D’abord, la coopétition doit s’opérer sur la base de racines communes. Que ce soient les valeurs défendues, l’objectif poursuivi ou la culture d’entreprise entretenue, les organisations coopétitrices doivent être naturellement alignées l’une avec l’autre. Comment faire le premier pas? Simplement aller vers d’autres organisations « concurrentes » pour prendre le temps de discuter honnêtement, humblement. Des gens qui mènent une organisation avec cœur sauront assurément connecter avec d’autres gens de cœur. C’est le moment d’échanger sur votre vision, vos valeurs et vos façons de les mettre en œuvre. S’il y a bien quelqu’un qui sera en mesure de comprendre votre réalité, c’est un de vos pairs qui gravite dans le même univers que vous et qui est confronté aux mêmes réalités. La discussion et la concertation peuvent engendrer de grands débouchés et apporter des réponses à des questions non résolues, devant lesquelles un penseur unique ne suffisait pas. L’important dans une relation de coopétition, c’est que la logique qui la régisse soit de type « gagnant-gagnant ». Une relation égalitaire doit se bâtir sur des bases de respect, de transparence et de bienveillance.
Parlons du réseau des fermiers de famille qui ont longtemps fonctionné sans être regroupés en réseau. À la base, ils étaient tous indépendants à travailler simultanément sur plusieurs fronts: cultiver, distribuer, communiquer, rayonner. Tous ces efforts individuels gagnaient à être mis en commun. Ils se sont donc rassemblés pour développer un outil commun: une plateforme d’inscription et de gestion des paniers bio. Les fermier·ères ne compétionnaient pas à proprement dit entre eux et elles; au contraire, ils avaient tous à gagner de mutualiser leurs efforts de manière à inviter le plus de gens possible à s’abonner à des paniers bios.

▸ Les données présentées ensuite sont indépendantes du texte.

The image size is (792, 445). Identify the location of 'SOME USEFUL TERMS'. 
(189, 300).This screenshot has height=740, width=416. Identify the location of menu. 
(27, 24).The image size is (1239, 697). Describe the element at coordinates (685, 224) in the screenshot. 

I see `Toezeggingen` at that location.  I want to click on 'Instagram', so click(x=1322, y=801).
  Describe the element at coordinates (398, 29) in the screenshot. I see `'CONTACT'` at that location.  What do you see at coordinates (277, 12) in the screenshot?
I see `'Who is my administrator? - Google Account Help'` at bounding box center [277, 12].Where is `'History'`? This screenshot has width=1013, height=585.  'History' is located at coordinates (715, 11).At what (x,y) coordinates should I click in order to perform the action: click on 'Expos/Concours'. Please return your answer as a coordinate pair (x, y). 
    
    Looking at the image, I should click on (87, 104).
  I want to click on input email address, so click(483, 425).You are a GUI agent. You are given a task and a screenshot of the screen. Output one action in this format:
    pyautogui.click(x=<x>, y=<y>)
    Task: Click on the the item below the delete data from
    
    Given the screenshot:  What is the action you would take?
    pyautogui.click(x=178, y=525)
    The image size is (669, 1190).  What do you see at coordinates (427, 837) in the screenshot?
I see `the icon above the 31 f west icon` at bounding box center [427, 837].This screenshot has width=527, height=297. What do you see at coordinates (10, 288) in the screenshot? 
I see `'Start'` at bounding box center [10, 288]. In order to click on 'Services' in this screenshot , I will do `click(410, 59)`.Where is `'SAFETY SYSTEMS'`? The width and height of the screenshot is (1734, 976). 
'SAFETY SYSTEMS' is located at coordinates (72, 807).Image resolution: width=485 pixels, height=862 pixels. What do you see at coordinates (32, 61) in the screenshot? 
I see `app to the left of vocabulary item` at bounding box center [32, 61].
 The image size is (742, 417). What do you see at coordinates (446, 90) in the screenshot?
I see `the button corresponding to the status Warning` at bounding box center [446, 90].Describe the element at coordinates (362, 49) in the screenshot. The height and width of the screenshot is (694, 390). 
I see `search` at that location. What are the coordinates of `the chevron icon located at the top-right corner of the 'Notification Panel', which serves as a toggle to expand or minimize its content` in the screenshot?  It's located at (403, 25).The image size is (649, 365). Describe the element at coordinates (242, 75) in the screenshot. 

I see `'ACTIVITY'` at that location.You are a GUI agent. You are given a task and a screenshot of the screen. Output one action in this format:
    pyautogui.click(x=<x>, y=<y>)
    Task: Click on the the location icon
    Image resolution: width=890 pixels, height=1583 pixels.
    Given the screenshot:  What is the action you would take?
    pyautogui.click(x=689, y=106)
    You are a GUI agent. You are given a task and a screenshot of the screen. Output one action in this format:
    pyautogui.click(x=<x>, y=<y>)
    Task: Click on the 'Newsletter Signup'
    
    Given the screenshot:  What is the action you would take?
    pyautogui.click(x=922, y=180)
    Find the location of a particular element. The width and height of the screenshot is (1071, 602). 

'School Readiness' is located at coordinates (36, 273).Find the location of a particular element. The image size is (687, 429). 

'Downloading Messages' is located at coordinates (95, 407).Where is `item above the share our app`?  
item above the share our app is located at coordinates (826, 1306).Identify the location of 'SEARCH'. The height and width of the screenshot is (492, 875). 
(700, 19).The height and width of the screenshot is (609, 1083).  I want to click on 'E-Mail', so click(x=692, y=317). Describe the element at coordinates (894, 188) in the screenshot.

La coopétition et la communication responsable
Alors que la communication elle-même est une composante essentielle de la coopétition, comment soumettre la discipline plus largement aux fondements de la coopétition? La communication sociale et climatique est de plus en plus présente. Les communicateur·trices s’accaparent voracement l’attention des citoyen·nes pour les sensibiliser, les conscientiser et les outiller à la cause environnementale. Qu’adviendrait-il si nous unissions nos voix pour déployer un message commun autour duquel tout le monde pourrait se rallier? Ne serait-ce pas plus porteur que des communications hermétiques en vases clos? Surtout quand nous pensons qu’à la base, la communication responsable est une discipline ouverte qui met en commun les gens et les initiatives. Une discipline qui laisse chaque acteur du changement participer à la transition socioécologique, à la hauteur de ses moyens.
Il faut se rendre à l’évidence : les valeurs sociales évoluent. Et les façons de répondre à cette urgence climatique aussi. L’écosystème des entreprises responsables tend à se saturer. Des entreprises environnementalement et socialement actives depuis longtemps ou celles qui ont récemment changé de cap pour faire de la cause environnementale une nouvelle préoccupation. Pourquoi tirer la couverture chacun de son bord si, au final, nous souhaitons tous nous blottir dans une planète où il fait bon vivre? Une planète saine, sécuritaire, harmonieuse, équitable, pérenne et abondante. Plusieurs rament dans cette même direction, mais prennent des embarcations différentes. Unissons plutôt nos forces et nos voix pour que notre message commun trouve des chambres d’écho bien plus grandes.